Ist da irgendwo ein Nest? Es scheint fast so. Der Korntal-Münchinger Stadtteil Korntal ist Heimat mehrere hochkarätiger Künstler. Das bringt Kabarettist Stefan Waghubinger zum Philosophieren und Entertainer Roland Baisch zum Singen.

Korntal-Münchingen - Roland Baisch, Entertainer: Kleinkunstpreis-Gewinner. Veit Hübner, Jazzer: Kleinkunstpreis- und Jazzpreis-Gewinner. Stefan Waghubinger, Kabarettist: Kleinkunstpreis-Gewinner. Gaby Pas-Van Riet, Querflötistin: Wettbewerbs-Preisträgerin und Hochschulprofessorin. Die nachgerade inflationäre Zahl an Hochkarätern im Zentrum des Stuttgarter Bibel-Gürtels charakterisiert Roland Baisch in maßgeschneidert sakraler Rhetorik. „Korntal ist gebenedeit mit Künstlern“, stellt er fest. „Das muss an der Ermangelung eines Korntaler Nachtlebens liegen. Das lässt die Künstler zuhause sitzen und kreativ werden.“

Die verblüffende Dotierten-Dichte lässt die Korntaler dann selbst ein bisschen staunen am Samstagabend. Da geben sich die Kleinkunst-Größen beim musikalisch-kabarettistisch-artistischen Schaulauf in der Stadthalle die Klinke in die Hand: Die Kulturreferentin Melanie Thamm-Beck trommelte die illustre Schar für den „Korntaler Kulturgipfel“ anlässlich der 200-Jahr-Feier von Korntal zusammen. Dass die Künstler angesichts voller Tournee-Kalender auf einen gemeinsamen Termin festgenagelt werden konnten, grenzt an ein kleines Wunder: Auch wenn sie die Tatsache eint, in Korntal aufgewachsen zu sein, dort zu leben oder einmal gelebt zu haben, bewegen sie sich normalerweise doch in anderen Sphären.

Adam, Eva, Darwin

Was nicht heißt, dass sie aus gegebenem Anlass nicht immer wieder die Kurve zu Korntal kriegen. Bei einem Bibel-Exkurs schwenkt der köstliche Kabarettist Stefan Waghubinger zur Schöpfungsgeschichte: „Damals in Korntal hat man ja an Adam und Eva geglaubt.
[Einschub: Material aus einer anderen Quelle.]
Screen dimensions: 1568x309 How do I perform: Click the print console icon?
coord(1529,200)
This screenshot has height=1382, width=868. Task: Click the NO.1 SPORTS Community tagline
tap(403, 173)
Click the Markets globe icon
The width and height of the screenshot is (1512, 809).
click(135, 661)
Heute glaubt man an die Evolution.“ Stille. „Ist bekannt, die Evolution?“ Pause, vereinzelte Lacher. „Also, dass alles Leben durch Zufall und Notwendigkeit entstanden wäre. Aber das ist ja auch nicht immer leicht zu glauben, oder?“ Schweigen, leises Kichern. „Aber Sie werden mir doch zustimmen: Es gibt Menschen, bei denen vorstellbar ist, dass sie durch Zufall entstanden sind. Aber notwendig waren sie nicht!“

Da lacht es sich bei der in Frank-Sinatra-Manier hingeschmachteten Hymne „Korntal is my lady“ von Roland Baisch – der im örtlichen Gymnasium mit Günther Oettinger beim sächselnden Englisch-Lehrer die Schulbank drückte („Da konnte ja nichts aus dem Englisch werden“) – schon auf etwas weniger vermintem Gelände.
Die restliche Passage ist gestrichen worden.